Can Spravato now be used without another antidepressant?

Yes. As of January 21, 2025, Spravato (esketamine) is approved as a standalone monotherapy for adults with treatment-resistant depression who have not responded adequately to at least two oral antidepressants. Previously, it could only be prescribed as an add-on to an oral antidepressant. It must still be administered at a certified treatment center under supervision.

Are any of these new antidepressants specifically tested in people with dementia?

No. The clinical trials for Auvelity, Spravato, Exxua, and Caplyta enrolled adults with major depressive disorder but generally excluded patients with significant cognitive impairment or neurodegenerative disease. Clinicians may still prescribe them off-label for patients with comorbid depression and dementia, but this involves clinical judgment rather than direct trial evidence.

Which new antidepressant has the fewest sexual side effects?

Exxua (gepirone ER) is notable for carrying no FDA label warnings for sexual dysfunction or weight gain, which distinguishes it from SSRIs and SNRIs where these side effects are common. Its most frequent side effects — dizziness, nausea, and insomnia — tend to be mild and related to dose escalation.

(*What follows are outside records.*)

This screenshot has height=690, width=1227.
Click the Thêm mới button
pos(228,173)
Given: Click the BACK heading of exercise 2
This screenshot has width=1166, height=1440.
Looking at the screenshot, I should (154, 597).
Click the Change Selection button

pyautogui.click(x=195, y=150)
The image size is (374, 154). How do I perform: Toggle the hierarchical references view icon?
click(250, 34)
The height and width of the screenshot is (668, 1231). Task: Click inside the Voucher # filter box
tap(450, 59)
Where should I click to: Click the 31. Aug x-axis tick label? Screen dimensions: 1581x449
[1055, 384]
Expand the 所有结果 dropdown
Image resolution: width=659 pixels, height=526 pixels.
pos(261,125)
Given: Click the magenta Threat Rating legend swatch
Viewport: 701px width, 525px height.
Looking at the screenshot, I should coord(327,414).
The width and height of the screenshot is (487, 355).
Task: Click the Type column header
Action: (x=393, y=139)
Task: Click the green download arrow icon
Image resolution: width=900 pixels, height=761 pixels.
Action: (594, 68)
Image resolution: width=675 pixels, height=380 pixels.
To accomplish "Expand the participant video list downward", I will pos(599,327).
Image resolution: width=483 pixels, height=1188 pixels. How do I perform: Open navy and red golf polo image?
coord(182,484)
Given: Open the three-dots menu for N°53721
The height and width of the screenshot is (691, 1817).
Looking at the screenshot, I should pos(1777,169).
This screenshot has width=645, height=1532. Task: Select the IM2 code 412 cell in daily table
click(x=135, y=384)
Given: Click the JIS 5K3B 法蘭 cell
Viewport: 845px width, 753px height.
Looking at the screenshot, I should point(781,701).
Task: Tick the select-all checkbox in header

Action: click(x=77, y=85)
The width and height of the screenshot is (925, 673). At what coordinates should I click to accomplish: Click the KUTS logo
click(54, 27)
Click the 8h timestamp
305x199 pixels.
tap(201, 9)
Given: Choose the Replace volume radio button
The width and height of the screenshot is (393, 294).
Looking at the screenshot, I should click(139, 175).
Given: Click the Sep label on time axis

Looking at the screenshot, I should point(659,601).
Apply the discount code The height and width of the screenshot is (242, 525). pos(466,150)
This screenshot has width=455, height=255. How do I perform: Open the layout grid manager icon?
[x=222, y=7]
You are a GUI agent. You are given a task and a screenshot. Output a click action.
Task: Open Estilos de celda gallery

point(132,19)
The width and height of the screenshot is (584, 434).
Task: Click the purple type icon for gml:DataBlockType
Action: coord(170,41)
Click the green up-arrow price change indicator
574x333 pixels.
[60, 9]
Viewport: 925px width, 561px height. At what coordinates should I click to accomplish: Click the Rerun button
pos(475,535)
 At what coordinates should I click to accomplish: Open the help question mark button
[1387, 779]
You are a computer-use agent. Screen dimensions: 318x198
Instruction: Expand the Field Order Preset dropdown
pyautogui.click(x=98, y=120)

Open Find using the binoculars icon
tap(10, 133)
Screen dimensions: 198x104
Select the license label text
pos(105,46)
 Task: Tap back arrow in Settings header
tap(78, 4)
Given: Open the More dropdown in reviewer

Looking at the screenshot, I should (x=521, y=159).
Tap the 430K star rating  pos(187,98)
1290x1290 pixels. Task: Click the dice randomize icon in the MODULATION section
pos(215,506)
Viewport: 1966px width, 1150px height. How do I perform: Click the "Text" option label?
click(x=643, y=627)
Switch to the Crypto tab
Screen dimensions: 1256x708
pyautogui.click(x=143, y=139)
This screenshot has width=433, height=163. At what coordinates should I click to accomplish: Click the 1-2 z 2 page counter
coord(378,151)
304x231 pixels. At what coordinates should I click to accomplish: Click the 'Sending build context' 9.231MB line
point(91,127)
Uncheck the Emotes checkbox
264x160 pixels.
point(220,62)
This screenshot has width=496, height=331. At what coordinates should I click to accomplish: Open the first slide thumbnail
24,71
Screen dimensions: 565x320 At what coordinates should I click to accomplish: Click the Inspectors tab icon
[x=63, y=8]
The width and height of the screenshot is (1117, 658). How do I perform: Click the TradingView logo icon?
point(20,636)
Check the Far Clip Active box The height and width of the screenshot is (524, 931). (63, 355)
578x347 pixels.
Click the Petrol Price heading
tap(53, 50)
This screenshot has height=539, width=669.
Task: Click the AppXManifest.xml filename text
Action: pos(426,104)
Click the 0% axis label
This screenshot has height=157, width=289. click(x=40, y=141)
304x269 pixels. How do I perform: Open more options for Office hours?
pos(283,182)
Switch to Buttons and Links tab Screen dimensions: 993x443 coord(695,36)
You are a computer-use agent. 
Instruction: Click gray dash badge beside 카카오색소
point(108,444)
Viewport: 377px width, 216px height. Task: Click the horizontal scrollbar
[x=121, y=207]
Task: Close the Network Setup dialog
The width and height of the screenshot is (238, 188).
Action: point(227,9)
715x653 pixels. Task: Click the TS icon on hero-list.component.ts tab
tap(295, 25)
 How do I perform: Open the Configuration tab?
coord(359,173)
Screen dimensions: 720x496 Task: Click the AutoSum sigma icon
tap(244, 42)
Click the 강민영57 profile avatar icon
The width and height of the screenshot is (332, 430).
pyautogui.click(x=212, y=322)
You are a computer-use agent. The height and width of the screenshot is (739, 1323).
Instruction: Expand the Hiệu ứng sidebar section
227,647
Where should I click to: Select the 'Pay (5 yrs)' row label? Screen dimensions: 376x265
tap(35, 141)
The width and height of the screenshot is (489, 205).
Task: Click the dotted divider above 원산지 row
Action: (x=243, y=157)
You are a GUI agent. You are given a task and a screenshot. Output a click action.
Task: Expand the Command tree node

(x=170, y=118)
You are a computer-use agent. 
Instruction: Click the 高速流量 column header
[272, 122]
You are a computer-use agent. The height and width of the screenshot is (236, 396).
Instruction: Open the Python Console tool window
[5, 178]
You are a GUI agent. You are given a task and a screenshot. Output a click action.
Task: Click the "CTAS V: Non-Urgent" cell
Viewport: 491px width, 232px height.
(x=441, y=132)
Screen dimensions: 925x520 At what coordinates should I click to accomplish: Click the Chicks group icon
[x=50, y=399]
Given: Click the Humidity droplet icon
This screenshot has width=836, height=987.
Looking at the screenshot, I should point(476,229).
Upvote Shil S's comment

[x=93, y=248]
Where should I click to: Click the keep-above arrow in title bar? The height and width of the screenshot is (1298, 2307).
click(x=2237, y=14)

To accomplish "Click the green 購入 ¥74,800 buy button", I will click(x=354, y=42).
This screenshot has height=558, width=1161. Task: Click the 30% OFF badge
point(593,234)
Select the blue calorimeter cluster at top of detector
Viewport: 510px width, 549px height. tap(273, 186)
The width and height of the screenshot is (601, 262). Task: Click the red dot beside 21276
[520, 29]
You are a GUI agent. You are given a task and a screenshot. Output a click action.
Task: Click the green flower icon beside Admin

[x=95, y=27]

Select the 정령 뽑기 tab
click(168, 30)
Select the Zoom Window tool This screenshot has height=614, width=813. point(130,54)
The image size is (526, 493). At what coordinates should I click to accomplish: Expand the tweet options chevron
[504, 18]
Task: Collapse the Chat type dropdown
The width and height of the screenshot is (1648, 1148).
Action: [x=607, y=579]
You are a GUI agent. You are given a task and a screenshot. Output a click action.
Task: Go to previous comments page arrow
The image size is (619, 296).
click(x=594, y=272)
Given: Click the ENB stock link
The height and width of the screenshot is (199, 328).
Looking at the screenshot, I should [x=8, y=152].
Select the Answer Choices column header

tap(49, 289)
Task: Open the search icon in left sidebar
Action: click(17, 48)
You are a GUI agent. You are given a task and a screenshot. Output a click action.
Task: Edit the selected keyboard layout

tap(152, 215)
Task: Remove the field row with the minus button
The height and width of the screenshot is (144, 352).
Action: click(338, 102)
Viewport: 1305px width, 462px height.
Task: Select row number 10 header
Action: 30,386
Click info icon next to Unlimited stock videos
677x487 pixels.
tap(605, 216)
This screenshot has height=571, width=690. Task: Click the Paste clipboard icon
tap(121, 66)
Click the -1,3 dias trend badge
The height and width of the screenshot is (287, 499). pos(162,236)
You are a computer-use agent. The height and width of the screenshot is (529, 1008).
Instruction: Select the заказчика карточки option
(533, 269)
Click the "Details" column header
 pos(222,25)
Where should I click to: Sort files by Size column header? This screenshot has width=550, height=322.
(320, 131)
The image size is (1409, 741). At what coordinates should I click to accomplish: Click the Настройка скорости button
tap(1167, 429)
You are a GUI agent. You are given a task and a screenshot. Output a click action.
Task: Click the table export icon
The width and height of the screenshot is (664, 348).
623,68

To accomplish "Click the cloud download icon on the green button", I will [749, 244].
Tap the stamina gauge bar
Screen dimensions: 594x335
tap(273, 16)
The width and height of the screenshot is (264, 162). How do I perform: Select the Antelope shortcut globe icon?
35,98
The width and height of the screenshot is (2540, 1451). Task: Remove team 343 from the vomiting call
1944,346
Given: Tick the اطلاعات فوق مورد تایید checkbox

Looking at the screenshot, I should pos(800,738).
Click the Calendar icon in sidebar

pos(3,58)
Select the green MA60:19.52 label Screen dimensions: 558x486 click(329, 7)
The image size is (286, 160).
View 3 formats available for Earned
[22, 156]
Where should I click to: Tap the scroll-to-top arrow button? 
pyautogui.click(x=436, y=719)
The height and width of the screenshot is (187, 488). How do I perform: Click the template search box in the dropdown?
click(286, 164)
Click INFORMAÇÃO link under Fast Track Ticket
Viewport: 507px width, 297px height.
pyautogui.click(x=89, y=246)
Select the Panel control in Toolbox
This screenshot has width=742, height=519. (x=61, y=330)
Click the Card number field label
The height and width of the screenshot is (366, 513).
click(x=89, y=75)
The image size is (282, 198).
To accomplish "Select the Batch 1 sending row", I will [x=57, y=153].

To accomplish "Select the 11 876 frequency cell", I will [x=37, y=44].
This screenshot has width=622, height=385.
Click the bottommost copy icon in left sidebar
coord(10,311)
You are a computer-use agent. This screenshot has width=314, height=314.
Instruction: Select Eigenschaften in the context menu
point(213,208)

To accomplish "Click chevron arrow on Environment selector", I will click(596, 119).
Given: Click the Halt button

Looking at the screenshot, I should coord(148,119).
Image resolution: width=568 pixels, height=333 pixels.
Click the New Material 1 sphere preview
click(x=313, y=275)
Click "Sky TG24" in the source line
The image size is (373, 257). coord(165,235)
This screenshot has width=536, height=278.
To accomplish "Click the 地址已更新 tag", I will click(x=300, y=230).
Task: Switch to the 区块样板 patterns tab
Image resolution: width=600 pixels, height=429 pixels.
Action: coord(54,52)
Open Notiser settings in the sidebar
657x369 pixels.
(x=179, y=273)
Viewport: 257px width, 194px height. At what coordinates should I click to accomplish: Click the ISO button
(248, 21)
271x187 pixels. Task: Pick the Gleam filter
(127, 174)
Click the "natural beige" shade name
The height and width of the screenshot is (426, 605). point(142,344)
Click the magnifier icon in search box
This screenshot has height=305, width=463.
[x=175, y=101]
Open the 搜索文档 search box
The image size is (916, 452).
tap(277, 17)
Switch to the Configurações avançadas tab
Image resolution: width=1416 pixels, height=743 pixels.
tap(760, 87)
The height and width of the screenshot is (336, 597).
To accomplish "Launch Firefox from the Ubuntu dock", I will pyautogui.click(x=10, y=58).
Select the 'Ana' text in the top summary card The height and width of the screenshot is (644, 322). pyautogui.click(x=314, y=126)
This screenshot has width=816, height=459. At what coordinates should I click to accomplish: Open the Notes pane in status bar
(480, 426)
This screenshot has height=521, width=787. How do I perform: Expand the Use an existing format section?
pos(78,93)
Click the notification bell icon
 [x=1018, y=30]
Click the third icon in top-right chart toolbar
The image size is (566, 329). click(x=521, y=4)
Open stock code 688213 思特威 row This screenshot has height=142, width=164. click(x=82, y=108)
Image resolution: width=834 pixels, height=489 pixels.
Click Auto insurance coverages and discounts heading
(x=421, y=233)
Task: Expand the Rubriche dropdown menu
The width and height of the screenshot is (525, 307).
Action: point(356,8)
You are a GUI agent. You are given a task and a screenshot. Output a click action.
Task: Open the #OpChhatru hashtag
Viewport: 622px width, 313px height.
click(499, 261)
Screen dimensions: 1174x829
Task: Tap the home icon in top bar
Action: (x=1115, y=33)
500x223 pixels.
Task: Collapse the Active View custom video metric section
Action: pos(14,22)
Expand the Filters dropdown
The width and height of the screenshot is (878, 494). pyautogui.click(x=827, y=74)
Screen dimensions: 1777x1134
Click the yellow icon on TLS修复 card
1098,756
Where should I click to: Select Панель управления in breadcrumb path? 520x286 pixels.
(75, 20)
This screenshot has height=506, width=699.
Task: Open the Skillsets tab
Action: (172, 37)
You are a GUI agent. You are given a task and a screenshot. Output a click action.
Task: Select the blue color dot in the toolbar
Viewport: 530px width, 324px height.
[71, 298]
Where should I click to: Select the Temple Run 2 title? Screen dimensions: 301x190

What does Caplyta add when used alongside an existing antidepressant?

In Phase III trials, adding Caplyta to an existing antidepressant produced MADRS improvements of 4.9 and 4.5 points over placebo, with effect sizes of 0.61 and 0.56. Over six months in open-label extension, 80 percent of patients responded and 65 percent achieved remission. It has a relatively favorable profile regarding weight gain and movement-related side effects compared to some other adjunctive options.

Is the at-home brain stimulation device a replacement for medication?

The Flow Neuroscience device, approved by the FDA in December 2025, can be used either as a standalone treatment or in combination with antidepressant medication for moderate-to-severe MDD. It is not positioned as a universal replacement for medication but rather as an additional option, particularly for patients who cannot tolerate drugs or who want a non-pharmacological approach. It should be used under physician guidance.